What needs to change to help encourage more innovation?
In our very specific case within the social housing arena, there are several legislative issues. We are seeing on-the-ground difficulties in getting access to homes from residents – even though retrofits result in day one bill savings for them.
Understandably, those facing the immediate reality of choosing between heating and eating can see retrofits as an unnecessary bother, as the benefits on completion don’t help their here and now. While greater public education on retrofit benefits is needed, there also needs to be a reinterpretation of the landlord-tenant relationship. Retrofits must be considered part of landlords’ duty of care, and they must be allowed reasonable access to homes to carry these out. Having a warm home is as important as solving damp or fire risks and must be treated as a priority. This would be in keeping with the government’s plans around decarbonisation, energy efficiency, and fuel poverty.
While many are keen to see retrofits happen, the scale of funding requires on-bill finance which is not easy from a structuring perspective in today’s legislative landscape. Greater collaboration needs to happen between the utility industry, landlords, and residents to facilitate this and maximise flexible repayment methods.
What are the biggest challenges you have faced as a start-up?

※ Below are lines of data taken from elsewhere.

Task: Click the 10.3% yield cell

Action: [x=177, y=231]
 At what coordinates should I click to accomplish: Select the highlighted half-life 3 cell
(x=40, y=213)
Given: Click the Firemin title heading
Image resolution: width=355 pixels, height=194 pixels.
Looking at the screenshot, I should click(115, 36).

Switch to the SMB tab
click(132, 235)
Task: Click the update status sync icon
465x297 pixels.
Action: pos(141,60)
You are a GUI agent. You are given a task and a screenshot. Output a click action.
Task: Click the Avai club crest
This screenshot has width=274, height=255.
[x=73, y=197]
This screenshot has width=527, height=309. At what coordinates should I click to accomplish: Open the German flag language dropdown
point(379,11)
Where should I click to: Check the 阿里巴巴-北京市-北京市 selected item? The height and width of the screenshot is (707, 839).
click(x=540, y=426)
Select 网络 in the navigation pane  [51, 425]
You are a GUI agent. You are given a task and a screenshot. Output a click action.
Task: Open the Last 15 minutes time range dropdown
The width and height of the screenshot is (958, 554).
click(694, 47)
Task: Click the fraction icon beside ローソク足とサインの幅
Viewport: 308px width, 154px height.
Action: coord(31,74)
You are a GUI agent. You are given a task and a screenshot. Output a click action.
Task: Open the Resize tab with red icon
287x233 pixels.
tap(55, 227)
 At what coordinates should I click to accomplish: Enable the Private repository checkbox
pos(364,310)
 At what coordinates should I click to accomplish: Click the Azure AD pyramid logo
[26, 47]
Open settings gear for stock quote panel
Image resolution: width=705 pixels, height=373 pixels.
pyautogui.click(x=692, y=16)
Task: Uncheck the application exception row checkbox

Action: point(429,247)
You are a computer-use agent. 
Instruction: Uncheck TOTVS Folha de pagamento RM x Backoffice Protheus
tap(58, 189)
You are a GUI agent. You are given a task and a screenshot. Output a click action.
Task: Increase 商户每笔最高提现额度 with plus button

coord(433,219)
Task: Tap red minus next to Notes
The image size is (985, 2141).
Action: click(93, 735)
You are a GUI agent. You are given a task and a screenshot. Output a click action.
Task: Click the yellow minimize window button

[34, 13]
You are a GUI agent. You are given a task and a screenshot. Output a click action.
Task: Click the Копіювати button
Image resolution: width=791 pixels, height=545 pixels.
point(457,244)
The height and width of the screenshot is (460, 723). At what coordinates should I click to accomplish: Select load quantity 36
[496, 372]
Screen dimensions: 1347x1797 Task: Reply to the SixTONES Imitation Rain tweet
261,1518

Having formed our value proposition, strategy, and product, the biggest challenge has been creating enough headroom to scale. Finding the right people and keeping them interested is critical. And fundraising, sales, marketing, and stakeholder management all need to happen in a way that remains consistent with your vision. While this is a difficult juggling act, it’s vital to maintaining your unique value proposition.
What’s your advice for new innovators and start-ups in the built environment?
Be incredibly focused on what your value proposition is and make sure you are testing it with the market. Innovators need to ensure they have total clarity of the end-to-end customer journey, where their product fits, and where the integration points are with partners.
In our market, an end-to-end solution is difficult to achieve as a single entity but equally, something customers want. Partnerships are a really good way to take advantage of the specialist and segmented nature of the building innovation space, giving customers an end-to-end option, while being able to focus on your strengths.
What’s next for your company?
We’re at an exciting stage of growth across all functions, from product development to sales.
In our R&D roadmap, we are looking to reflect embodied carbon. This will provide an interesting and powerful overlay to the decision-making and funding process. While reducing operational carbon needs to be the priority in the retrofit space for now, as it accounts for buildings’ ongoing impact, considering embodied carbon is a key next step for us in mitigating the climate crisis.
Commercially, we are executing on a major new retrofit project in the UK. Our plan for the medium term is to drive the execution of retrofits on several hundred thousand social homes. Part of this involves forming partnerships at the local government level where scale and attracting significant private finance is being centrally managed.
Currently, we are expanding our strategic partnerships to address other end markets in the commercial and industrial space, and engage with other geographies – like Europe and the US. We are also working with partners across the building value chain to facilitate knowledge sharing and accelerate retrofit execution.
I am personally excited to see Tallarna continue to grow from strength to strength, making a tangible difference in addressing the climate crisis.